/Music-Transcription-with-Semantic-Segmentation

Automatic music transcription using semantic segmentation model. Reached state-of-the-art score on MAPS and MusicNet.

Primary LanguagePythonGNU General Public License v3.0GPL-3.0

Music Transcription with Semantic Model

Notice - A new project has been launched, which also contains this work. Please visit omnizart.

This is a Automatic Music Transcription (AMT) project, aim to deal with Multi-pitch Estimation (MPE) problem, which has been a long-lasting and still a challenging problem. For the transcription, we leverage the state-of-the-art image semantic segmentation neural network and attention mechanism for transcribing piano solo, and also multi-instrument performances.

The dataset used is MAPS and MusicNet, which the first one is a solo-piano performance collection, and the second is a multi-instrument performance collection. On both dataset, we achieved the state-of-the-art results on MPE (Multi-Pitch Estimation) case frame-wisely, which on MAPS we achieved F-score 86.73%, and on MusicNet we achieved F-score 73.70%.

This work was done based on our prior work of repo1, repo2. For more about our works, please meet our website.

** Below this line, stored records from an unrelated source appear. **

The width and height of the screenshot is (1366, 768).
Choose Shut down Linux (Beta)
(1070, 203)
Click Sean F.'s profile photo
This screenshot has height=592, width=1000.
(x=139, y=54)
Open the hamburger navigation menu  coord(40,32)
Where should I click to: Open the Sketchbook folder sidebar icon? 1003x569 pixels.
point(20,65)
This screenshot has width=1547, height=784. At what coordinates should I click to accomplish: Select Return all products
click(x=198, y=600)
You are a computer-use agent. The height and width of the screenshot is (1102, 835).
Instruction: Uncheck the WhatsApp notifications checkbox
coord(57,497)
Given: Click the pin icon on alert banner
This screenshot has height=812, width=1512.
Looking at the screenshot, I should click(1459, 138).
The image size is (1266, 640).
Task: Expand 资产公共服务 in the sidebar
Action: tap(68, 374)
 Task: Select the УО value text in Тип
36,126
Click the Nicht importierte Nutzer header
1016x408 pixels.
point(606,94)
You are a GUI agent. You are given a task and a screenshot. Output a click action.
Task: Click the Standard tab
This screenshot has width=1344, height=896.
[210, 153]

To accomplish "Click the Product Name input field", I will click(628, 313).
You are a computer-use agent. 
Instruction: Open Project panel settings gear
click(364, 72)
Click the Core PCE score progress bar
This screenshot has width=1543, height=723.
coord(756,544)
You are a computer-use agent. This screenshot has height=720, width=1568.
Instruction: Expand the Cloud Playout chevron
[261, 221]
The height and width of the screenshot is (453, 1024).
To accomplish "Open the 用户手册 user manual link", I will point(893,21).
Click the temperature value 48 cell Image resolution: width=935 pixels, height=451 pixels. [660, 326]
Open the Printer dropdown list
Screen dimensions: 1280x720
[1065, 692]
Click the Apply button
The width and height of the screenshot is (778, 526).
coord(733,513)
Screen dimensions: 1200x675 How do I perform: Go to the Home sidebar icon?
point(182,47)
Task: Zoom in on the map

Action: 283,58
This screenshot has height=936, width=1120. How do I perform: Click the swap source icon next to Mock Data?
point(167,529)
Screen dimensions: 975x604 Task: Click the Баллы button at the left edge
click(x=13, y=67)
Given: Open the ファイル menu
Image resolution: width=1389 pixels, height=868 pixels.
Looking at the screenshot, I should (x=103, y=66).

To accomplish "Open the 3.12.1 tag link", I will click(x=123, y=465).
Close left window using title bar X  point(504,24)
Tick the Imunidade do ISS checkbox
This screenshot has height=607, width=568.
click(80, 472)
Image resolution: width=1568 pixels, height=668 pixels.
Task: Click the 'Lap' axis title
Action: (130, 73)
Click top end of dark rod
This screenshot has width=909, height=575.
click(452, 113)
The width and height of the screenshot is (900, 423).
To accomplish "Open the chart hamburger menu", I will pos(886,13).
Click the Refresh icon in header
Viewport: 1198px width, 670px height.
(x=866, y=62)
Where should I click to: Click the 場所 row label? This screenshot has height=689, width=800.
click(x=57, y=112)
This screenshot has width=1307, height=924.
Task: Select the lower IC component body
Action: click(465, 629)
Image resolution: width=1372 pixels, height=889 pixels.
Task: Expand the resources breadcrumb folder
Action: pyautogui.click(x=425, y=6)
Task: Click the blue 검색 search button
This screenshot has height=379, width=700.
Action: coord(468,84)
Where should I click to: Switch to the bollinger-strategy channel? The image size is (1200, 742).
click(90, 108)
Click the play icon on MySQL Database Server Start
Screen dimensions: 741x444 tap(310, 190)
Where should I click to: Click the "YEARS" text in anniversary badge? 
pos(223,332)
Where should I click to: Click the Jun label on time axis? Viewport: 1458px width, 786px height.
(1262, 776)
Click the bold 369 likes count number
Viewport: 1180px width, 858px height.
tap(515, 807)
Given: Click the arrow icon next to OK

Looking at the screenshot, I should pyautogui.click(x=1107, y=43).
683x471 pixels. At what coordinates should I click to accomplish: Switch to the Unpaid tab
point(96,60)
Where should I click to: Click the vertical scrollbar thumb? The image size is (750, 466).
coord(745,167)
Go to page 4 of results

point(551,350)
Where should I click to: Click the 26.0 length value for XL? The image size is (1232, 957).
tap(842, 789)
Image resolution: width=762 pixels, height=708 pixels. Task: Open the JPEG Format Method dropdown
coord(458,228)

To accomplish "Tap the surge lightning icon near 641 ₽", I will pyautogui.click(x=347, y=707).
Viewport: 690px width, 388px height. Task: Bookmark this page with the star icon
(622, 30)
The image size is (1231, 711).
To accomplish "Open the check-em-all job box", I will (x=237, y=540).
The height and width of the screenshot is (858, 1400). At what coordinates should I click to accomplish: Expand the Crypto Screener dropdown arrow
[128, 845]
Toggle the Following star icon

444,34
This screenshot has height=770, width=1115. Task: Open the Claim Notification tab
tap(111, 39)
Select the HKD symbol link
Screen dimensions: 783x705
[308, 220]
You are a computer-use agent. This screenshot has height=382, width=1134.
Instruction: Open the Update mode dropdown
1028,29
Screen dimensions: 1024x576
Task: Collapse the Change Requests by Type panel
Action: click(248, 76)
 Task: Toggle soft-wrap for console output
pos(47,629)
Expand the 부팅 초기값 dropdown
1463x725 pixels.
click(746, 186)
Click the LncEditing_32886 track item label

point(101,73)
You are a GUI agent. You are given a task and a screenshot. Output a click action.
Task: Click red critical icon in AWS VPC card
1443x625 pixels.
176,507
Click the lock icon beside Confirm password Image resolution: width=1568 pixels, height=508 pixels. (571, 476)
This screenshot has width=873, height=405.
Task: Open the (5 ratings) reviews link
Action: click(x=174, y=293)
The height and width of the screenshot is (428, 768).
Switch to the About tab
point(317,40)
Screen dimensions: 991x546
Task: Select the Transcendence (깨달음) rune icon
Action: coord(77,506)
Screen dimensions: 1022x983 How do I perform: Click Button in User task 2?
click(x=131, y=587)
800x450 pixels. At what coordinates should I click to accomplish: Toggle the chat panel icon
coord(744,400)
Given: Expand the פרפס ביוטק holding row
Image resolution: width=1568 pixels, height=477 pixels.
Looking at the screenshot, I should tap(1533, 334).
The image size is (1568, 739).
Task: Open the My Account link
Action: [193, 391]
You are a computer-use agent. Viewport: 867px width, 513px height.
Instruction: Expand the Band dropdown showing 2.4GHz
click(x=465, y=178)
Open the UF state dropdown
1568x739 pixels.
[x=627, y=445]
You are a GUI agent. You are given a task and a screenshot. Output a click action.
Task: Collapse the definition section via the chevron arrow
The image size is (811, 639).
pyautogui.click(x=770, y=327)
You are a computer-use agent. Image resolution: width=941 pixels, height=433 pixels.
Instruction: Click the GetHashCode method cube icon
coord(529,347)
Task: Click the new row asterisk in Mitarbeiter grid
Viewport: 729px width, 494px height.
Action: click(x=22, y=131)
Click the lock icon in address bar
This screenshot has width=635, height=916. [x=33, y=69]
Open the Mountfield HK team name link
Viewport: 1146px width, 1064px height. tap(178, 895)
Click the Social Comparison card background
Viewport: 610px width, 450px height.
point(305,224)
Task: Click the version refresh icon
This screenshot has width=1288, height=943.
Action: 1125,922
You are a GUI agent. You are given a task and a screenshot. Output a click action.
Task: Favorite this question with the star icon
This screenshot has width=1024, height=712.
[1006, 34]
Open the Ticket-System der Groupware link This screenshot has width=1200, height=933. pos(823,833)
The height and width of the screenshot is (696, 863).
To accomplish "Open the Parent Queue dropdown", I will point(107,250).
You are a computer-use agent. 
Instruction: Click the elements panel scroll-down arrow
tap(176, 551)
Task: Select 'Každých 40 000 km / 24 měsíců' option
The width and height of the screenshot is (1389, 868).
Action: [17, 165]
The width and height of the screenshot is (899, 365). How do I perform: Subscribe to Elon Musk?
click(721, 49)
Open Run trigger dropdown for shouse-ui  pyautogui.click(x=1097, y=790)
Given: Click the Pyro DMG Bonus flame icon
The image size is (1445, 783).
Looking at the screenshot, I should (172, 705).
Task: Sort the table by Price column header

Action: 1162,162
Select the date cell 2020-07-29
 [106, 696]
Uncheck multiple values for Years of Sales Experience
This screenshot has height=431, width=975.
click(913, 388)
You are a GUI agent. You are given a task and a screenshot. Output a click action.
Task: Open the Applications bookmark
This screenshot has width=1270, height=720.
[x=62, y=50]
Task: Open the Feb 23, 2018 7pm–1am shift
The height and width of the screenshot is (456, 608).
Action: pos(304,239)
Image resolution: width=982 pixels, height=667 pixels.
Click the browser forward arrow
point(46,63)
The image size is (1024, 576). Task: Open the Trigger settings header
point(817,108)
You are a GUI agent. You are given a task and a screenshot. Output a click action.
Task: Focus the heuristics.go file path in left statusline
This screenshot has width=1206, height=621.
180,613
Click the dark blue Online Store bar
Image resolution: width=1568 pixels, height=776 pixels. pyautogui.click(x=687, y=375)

For whom would interested in more technical details, the original paper is here.

Quick Start

The most straight forward way to enjoy our project is to use our colab. Just press the start button cell by cell, and you cant get the final output midi file of the given piano clip.

A more technical way is to download this repository by executing git clone https://github.com/BreezeWhite/Music-Transcription-with-Semantic-Segmentation.git, and then enter scripts folder, modify transcribe_audio.sh, then run the script.

Table of Contents

Overview

One of the main topic in AMT is to transcribe a given raw audio file into symbolic form, that is transformation from wav to midi. And our work is the middle stage of this final goal, which we first transcribe the audio into what we called "frame level" domain. This means we split time into frames, and the length of each frame is 88, corresponding to the piano rolls. And then make prediction of which key is in activation.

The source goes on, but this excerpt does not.